[ Ed. note – A small victory against the anti-BDS juggernaut that is sweeping the country…the city of Dickinson, Texas–obviously responding to widespread criticism–has partially reversed its policy on extracting pledges not to boycott Israel from victims of Hurricane Harvey. The Dickinson City Council has voted to absolve individual homeowners from signing contracts stating they do not support a boycott. However, according to the report below, business owners seeking relief assistance are still required to adhere to the condition. ]
Jesse Rubin | Mondoweiss
The city of Dickinson, Texas, will no longer require private citizens affected by Hurricane Harvey to sign a pledge guaranteeing they do not and will not boycott Israel as a condition to receiving help.
After a closed meeting with city attorney David Olson, the city council passed a motion to remove a clause that conditions disaster relief aid on an applicant’s political views.
While a clear victory for residents of Dickinson — if perhaps bittersweet because the storm-struck are simply back to where the application process should have begun — the amendment only applies to private homeowners.

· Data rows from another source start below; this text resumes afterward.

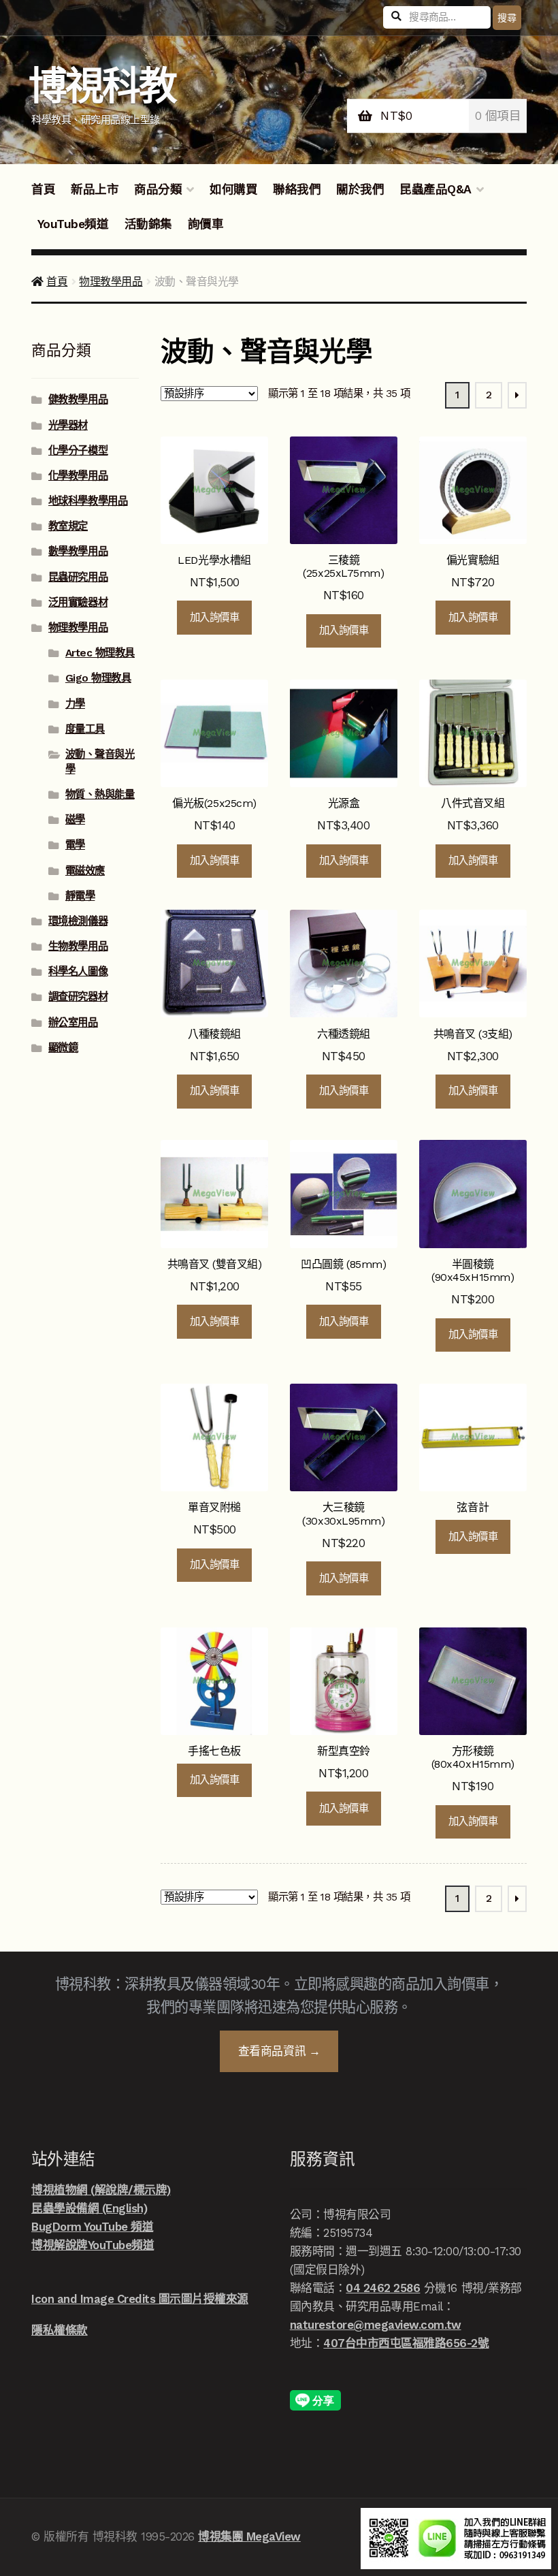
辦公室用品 (73, 1023)
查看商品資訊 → (279, 2051)
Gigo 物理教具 (98, 678)
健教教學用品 (78, 400)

“The council voted to strike the language related to the pledge not to boycott Israel for residential applicants for the grants,” city management assistant Bryan Milward told Mondoweiss. However, Milward confirmed, “the language is still in for businesses.”
City businesses damaged by the storm are still prohibited from engaging in any boycott of Israel if they are to receive relief funding. According to the city police department, the hurricane seriously damaged 88 businesses, ten of which are closing down indefinitely.
Councilman Walter Wilson, who brought the issue up for a vote after reconvening, noted that the move “really doesn’t change the application itself…we’ll remove that clause when we’re entering into that agreement with an individual homeowner.”
But when it comes to businesses– boycotting Israel is verboten.
“Whenever [the city] is dealing with companies,” Wilson said, which he noted are more broadly defined, “we will continue to maintain [the no-Israel-boycott pledge] until we receive guidance from a higher court or a state agency issuing an opinion.”